По «легенде» я переболевший «цастом», ищущий облегчения у бога Тешуба. Путешествуя с караванами, уже успел посетить храмы Тешуба в Уруке, Вешикоане и теперь направляюсь в Хаттуш. Последнюю часть легенды добавил в готовый план по спасению Ады, после слов Этаби про переболевших «цастом». Единственным минусом этой легенды для меня являлась необходимость всё время носить этот платок для лица при посторонних.
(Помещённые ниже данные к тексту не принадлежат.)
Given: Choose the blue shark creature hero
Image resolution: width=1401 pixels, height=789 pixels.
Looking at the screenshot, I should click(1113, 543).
На третий день, караван приблизился к отрогам гор — впереди находилась хеттская крепость Нарриш. Во время бегства с каменоломен мы смогли её обойти. Но караванная тропа вела через крепость, и следовало приготовить ше для прохода. Отсчитав сорок ше, вручил их Самуму, чтобы он мог рассчитаться с хеттами. Нам не надо было в саму крепость, но дорога в сторону Хаттуша проходила вдоль стен города-крепости.
Ворота крепости открылись, и конный отряд хеттов направился к нам.
— Стой, — прокричал Самум, останавливая движение каравана. Хеттов было десять человек, но со стен крепости за нами наблюдало немало воинов.
— Куда путь держите? — старший из хеттов едва не напирал грудью лошади на Самума, встретившего хеттов полупоклоном.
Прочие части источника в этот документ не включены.